I have to consult this point. Probably I’ve not revealed all the device capabilities.
Could you elaborate a bit on the IOMMU problems you see? I was preaty sure that SGL we get in driver contains valid addresses (wrt IOMMU translation) and device can use it.
Sounds like a type of FPGA accelerator
It may be seen like that.
The data gets moved to the DRAM associated with the FPGA card
The device may not have DRAM of the required size (e.g., up to hundreds of MB) associated.
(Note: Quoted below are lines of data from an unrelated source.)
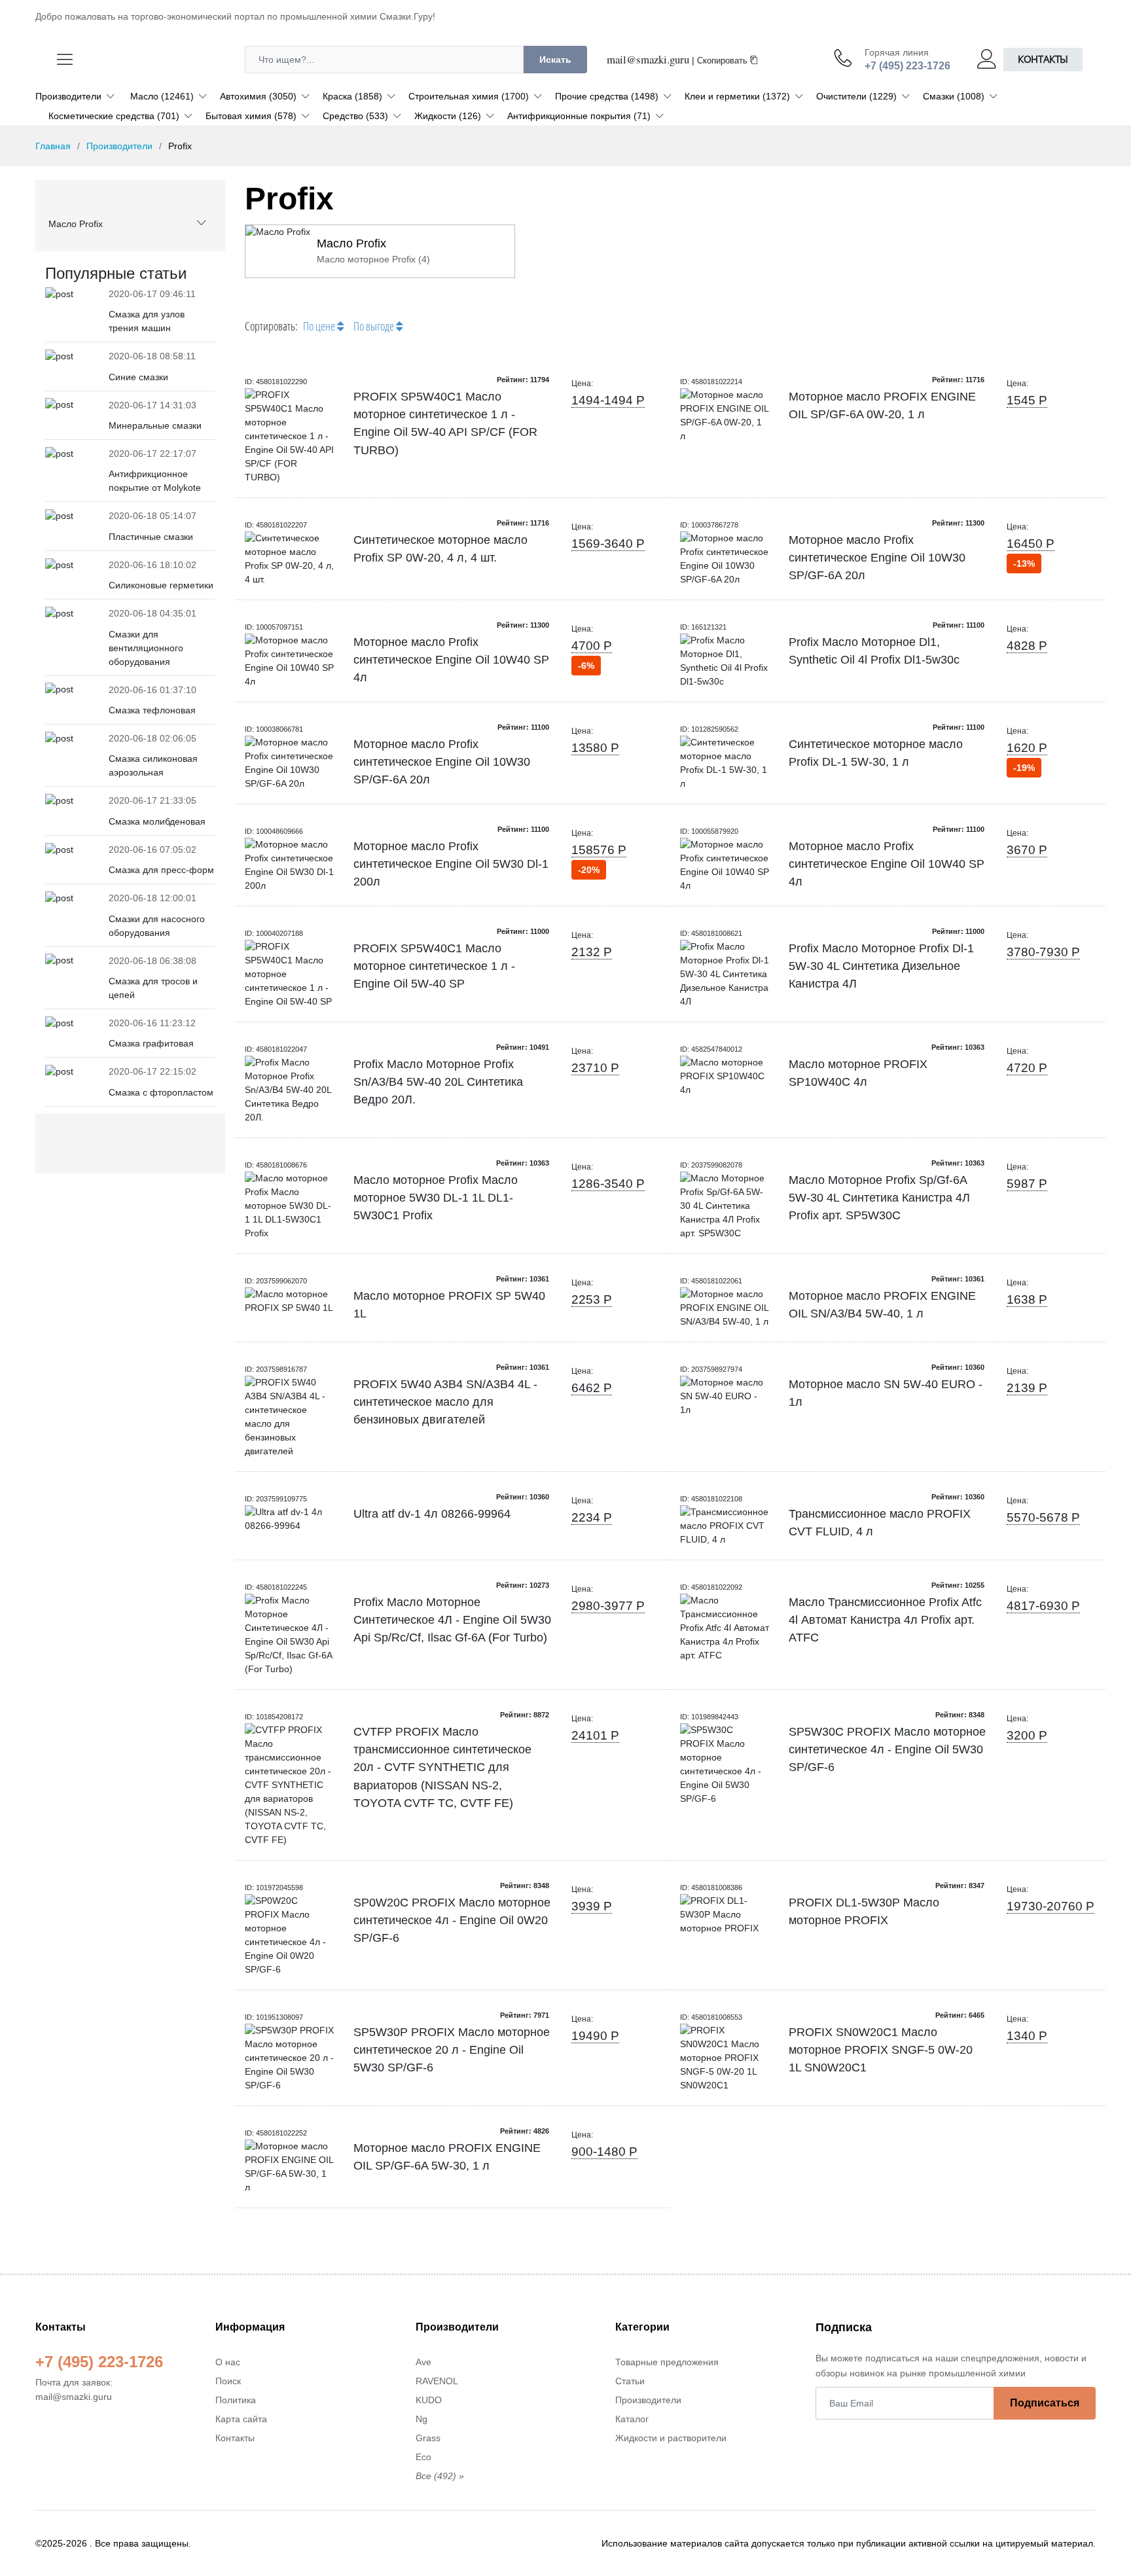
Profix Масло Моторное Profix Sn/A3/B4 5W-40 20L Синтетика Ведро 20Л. (438, 1082)
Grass (428, 2438)
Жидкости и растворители (671, 2438)
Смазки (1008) (953, 96)
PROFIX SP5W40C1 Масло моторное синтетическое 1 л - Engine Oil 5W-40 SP (434, 966)
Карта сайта (241, 2419)
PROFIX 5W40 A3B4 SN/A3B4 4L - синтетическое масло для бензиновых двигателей (445, 1402)
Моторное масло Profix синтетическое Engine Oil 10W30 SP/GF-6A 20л (877, 557)
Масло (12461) (162, 96)
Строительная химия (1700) (468, 96)
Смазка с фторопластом (161, 1092)
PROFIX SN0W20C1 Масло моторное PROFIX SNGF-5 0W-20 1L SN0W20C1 (881, 2050)
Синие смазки (138, 377)
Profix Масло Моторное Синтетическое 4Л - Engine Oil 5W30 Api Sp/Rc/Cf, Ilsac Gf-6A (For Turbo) (452, 1620)
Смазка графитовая (151, 1043)
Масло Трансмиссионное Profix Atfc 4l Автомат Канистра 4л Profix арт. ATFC (885, 1620)
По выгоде (374, 326)
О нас (227, 2362)
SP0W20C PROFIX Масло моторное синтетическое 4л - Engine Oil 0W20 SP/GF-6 (451, 1920)
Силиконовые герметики (161, 585)
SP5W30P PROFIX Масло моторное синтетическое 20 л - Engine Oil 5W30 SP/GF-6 (451, 2050)
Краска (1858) (352, 96)
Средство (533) (355, 116)
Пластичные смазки (151, 536)
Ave (423, 2362)
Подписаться (1044, 2402)
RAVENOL (437, 2381)
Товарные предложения (667, 2362)
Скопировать (723, 60)
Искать (555, 59)
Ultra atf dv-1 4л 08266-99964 (432, 1513)
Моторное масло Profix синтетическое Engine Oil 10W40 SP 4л (451, 660)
Tim_Roberts · September 8, 2020, 4:57pm

I was preaty sure that SGL we get in driver contains valid addresses (wrt IOMMU translation) and device can use it.

As one example, let’s say your device didn’t understand 64-bit physical addressing. In that case, you’d be using the system’s “bounce buffers”. That means the system has to know which direction each request is going, because it has to pre-process host-to-card transfers, and it has to post-process card-to-host transfers. If a single buffer can be used both ways, that’s a problem.

I don’t have direct experience with any modern IOMMUs, but I can imagine the same kind of thing might be needed in some special cache coherency situations.

The device may not have DRAM of the required size (e.g., up to hundreds of MB) associated.

A gigabyte DDR chip is about $20. I think you’re going to be disappointed by the performance if every instruction has to block to wait for bus transfers before and after.

bruno · September 11, 2020, 10:09pm

Thanks for your valuable comments.
AFAIK the device understands 64 bit addressing, so at least this one can assumed as no problem.
Its probably true that DDR attachment would be a good idea, however AFAIK the problem there is that currently the main device use-case assumes it to be physically integrated into the platform/SoC.
Nevertheless this discussion convinced us that its highly probable that it

does not fit neatly into the KMDF DMA abstraction
So we’ve just requested support from MSFT and will see what they propose.